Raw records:
----------

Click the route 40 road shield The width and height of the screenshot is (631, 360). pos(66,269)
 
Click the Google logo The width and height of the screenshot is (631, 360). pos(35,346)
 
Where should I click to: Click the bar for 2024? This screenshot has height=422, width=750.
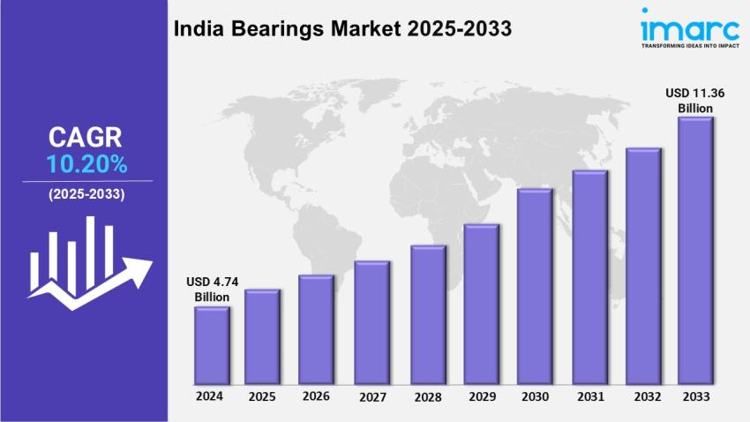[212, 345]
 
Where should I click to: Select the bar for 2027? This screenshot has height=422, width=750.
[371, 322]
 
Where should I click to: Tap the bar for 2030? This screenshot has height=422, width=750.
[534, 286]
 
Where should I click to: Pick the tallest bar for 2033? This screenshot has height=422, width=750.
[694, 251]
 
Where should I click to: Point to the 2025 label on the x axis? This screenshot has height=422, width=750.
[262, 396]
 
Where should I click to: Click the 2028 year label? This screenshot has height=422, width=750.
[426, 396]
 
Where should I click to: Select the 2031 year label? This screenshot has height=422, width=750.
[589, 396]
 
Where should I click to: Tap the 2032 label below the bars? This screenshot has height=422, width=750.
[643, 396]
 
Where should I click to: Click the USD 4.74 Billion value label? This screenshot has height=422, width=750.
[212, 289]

----------

> EXERCISE:
Return the material above line for line, without changing anything, but omit the pictures.

> WRITTEN RESPONSE:
Click the route 40 road shield The width and height of the screenshot is (631, 360). pos(66,269)
 
Click the Google logo The width and height of the screenshot is (631, 360). pos(35,346)
 
Where should I click to: Click the bar for 2024? This screenshot has height=422, width=750.
[212, 345]
 
Where should I click to: Select the bar for 2027? This screenshot has height=422, width=750.
[371, 322]
 
Where should I click to: Tap the bar for 2030? This screenshot has height=422, width=750.
[534, 286]
 
Where should I click to: Pick the tallest bar for 2033? This screenshot has height=422, width=750.
[694, 251]
 
Where should I click to: Point to the 2025 label on the x axis? This screenshot has height=422, width=750.
[262, 396]
 
Where should I click to: Click the 2028 year label? This screenshot has height=422, width=750.
[426, 396]
 
Where should I click to: Select the 2031 year label? This screenshot has height=422, width=750.
[589, 396]
 
Where should I click to: Tap the 2032 label below the bars? This screenshot has height=422, width=750.
[643, 396]
 
Where should I click to: Click the USD 4.74 Billion value label? This screenshot has height=422, width=750.
[212, 289]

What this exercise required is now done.